#### [Records shown]
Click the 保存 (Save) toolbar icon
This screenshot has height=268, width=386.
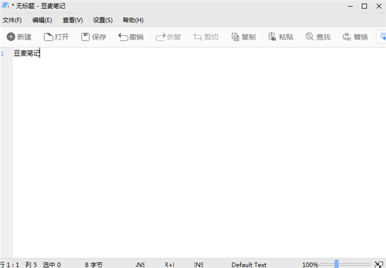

---

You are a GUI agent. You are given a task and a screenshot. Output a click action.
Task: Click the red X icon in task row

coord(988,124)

==

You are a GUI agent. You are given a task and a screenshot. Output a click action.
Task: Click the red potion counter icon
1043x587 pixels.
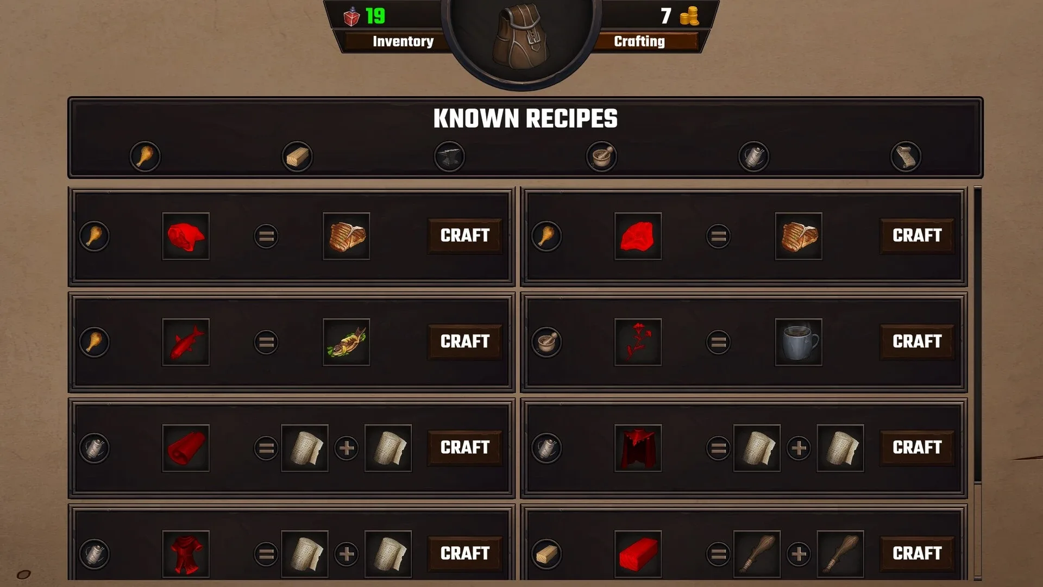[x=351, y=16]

#### [Directions for this task]
Please output the stretch of the listing from the line containing "Click the 保存 (Save) toolbar icon" through the line containing "This screenshot has height=268, width=386." as a JSON list of strings, one string per line, leaving out blank lines.

#### [The solution]
[
  "Click the 保存 (Save) toolbar icon",
  "This screenshot has height=268, width=386."
]